Comme on dit, cette nuit ma vie a défilé et tout est devenu très clair pour moi et j’ai donc bien des choses à mettre en ordre…
Et la première, celle qui commande toute ma décision, c’est toi. Tu as toujours été pour moi un ami précieux, jusqu ‘à mon lointain départ il y a plus de deux ans.
Ca allait de déboucher un lavabo à écouter mes malheurs sentimentaux jusqu’ à deux heures du matin autour d’un « Bolino » ou d’une tablette de chocolat.
Quand je voulais te remercier, tu souriais en me disant : « Mais non, regarde je t’ai encore bouloté tout ton Lindor ». Mais tu mérites une grosse engueulade, tout de même, car jamais tu n’as essayé quoique ce soit…
Oh, je sais, je sais. Je suis sure que tu en avais une folle envie.
Tes yeux brillaient, ta voix s’altérait par moments.
Je crois que tu avais peur…
Peur de perdre mon estime, mon amitié en cas d’échec…
Je me souviens d’une expression que tu employais à d’autres propos… Comment était ce déjà ?… Ah,oui « Lacher la proie pour l’ombre »… Des foutaises…
Mais ce jour là à l’aéroport, quand tu m’as pris dans tes bras, tu t’es contenté d’une étreinte fraternelle. Et pourtant, j’ai senti jusque dans l’avion ta présence solitaire sur le tarmac longtemps après le départ. J’ai même senti ta grosse boule dans la gorge…
Sais tu que si tu m’avais embrassé pour de vrai, j’aurais tout envoyé promener, le grand poste dans cette multi de merde, l’appartement aux frais de la compagnie en plein Manhattan et ce foutu contrat de 3 ans ?
Sais-tu par exemple que ce jour ou nous avons visité le cachot de Marie Antoinette à la Conciergerie, je t’imaginais en Fersen me libérant et m’emmenant loin du tumulte révolutionnaire…
Imagines-tu que depuis très longtemps au cinéma, je te projetais dans ces rôles ou l’ami déballe enfin son cœur à sa chère et tendre qui bien entendu, ne le laissait pas passer.
Et d’ailleurs…Toi aussi… J’ai trouvé toujours bizarre cet intérêt pour les comédies romantiques..
Je sais, c’est un peu de ma faute aussi.
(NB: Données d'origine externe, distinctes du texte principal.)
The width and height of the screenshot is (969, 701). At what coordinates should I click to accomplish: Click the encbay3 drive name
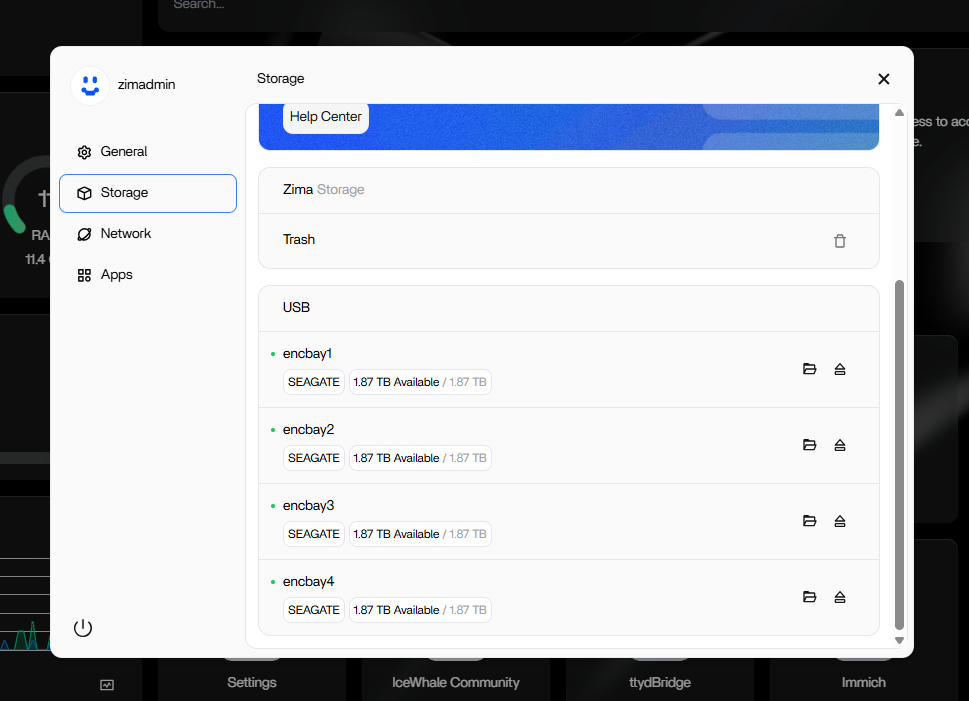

En te contant mes amours tu devais te dire : « Oui, celui-là il est beau, brillant, intelligent, riche. Oui je n’ai vraiment aucune chance… »
Mais si justement, imbécile, tu les avais, oh combien !
Bon, maintenant je vais éteindre cet ordinateur, et rejoindre mon rendez-vous dans ce haut lieu de la finance mondiale et je vais leur dire que je les quitte pour un concurrent sur lequel ils ne pourront jamais s’aligner : Toi…
Ils me prendront pour une folle, et ils auront raison…
Mais folle je l’étais bien avant de ne pas m’être jeté à ton cou, bien avant…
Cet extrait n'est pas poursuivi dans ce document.